TL;DR - I agree with the proposal
Note that I found it was rather difficult to formulate an answer to this question, without making it sound negative, opinionated and panic inducing. In fact I decided to remove quite a bit, and just leave in factual links and quotes.
I came across this meta question over on SO today, How can we determine whether an answer used ChatGPT?, and this answer in particular grabbed my attention:
I don't think there's going to be any value in having you, a mere mortal, try to determine if an answer or question was generated by ChatGPT.
The reason is super, super simple: we don't want this to turn into a witch hunt.
There are things you can do even today to help with curation of answers; if an answer is wrong or incomplete, you can downvote it. If you happen to notice a trend of similarly bad answers from an account, you can flag for moderator attention with the series of answers you've got as evidence.

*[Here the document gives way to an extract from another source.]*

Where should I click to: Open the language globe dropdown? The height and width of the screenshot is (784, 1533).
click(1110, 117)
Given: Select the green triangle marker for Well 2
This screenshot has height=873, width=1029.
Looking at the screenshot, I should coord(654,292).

This shouldn't be a "those bad answers are more moderatable than others" situation - just vote on answers as you always would, and let the moderators deal with the heavier lifting on this circumstance.

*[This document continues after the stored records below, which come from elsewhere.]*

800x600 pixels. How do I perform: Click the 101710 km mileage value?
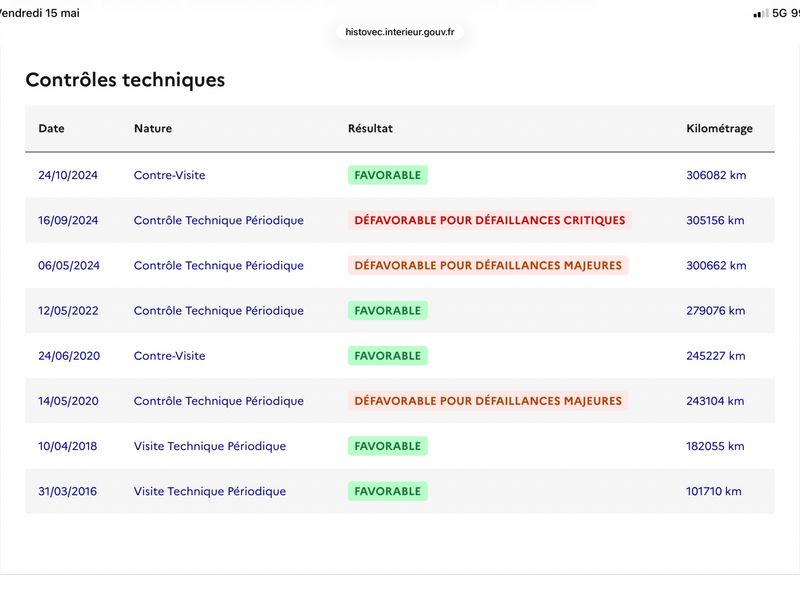coord(714,491)

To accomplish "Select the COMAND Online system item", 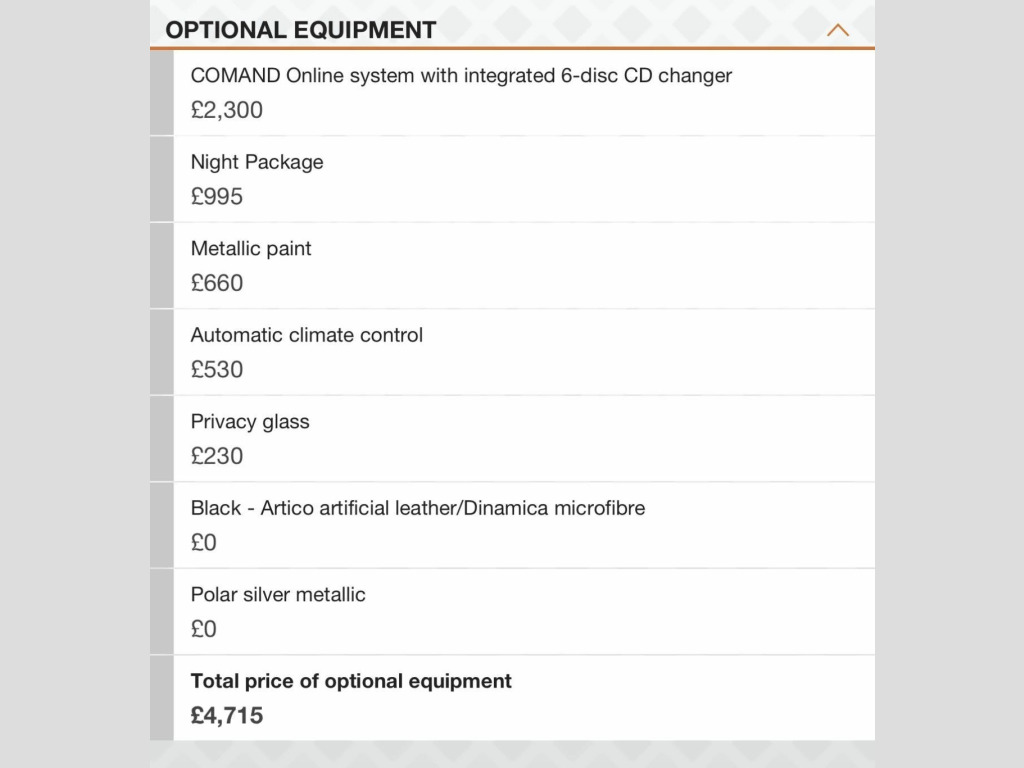I will click(461, 76).
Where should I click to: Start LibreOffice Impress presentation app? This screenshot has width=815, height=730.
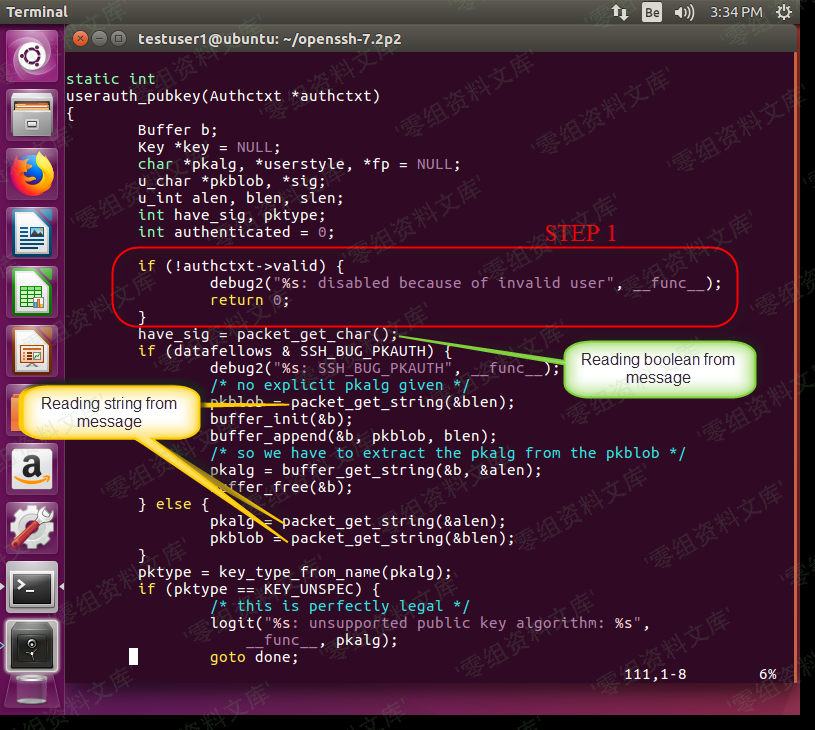(x=33, y=352)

Which raises a valid point of allowing suspicion and doubt to get the better of us.
Yes, we have recently seen some questionable posts, and (to be frank) even now I am still not 100% convinced what the root cause of those posts were.
Nevertheless, community voting and flagging seem to allow us to handle such situations reasonably well.
However, one thing that is certain: ChatGPT, and any other derivatives, are not going to go away, and it is probably going to become more and more difficult, as time goes by and the technology "improves", to detect such posts.
The tools that you used (and refer to in your question), while I haven't tried them myself, look useful - even though they themselves would also appear to be using some sort of artificial decision making! The best tools are probably our own eyes and knowledge to root out suspect sentences and phrasing as well as (more importantly) suspect advice.
In addition, a couple of answers (to the linked to meta SO question) also point out some good tips and what to look for - such as this answer and the first paragraph of this answer, in particular.